**To do**
Each line below from the one containing "You are a GUI" through the one containing "Screen dimensions: 1183x814" is to be given again exactly, and no line outside that span.

**Supplied material**

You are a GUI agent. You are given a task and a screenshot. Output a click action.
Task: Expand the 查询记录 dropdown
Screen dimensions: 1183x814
* * *
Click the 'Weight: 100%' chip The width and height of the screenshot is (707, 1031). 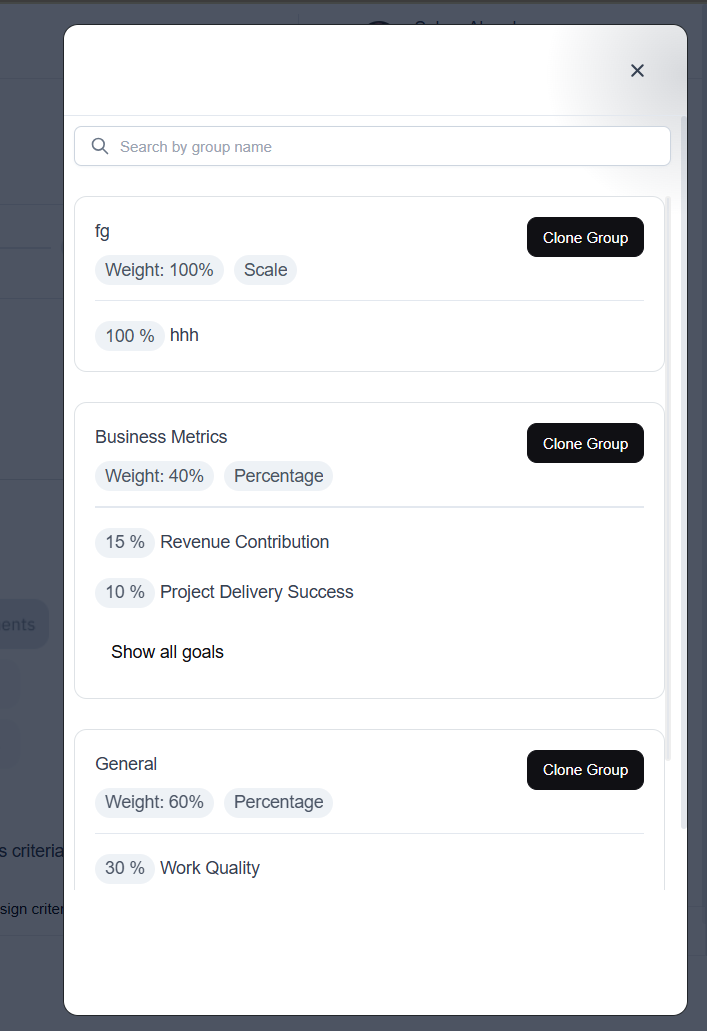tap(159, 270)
---
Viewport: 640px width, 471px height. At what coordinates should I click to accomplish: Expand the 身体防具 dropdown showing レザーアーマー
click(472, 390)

**Output**
You are a GUI agent. You are given a task and a screenshot. Output a click action.
Task: Expand the 查询记录 dropdown
Screen dimensions: 1183x814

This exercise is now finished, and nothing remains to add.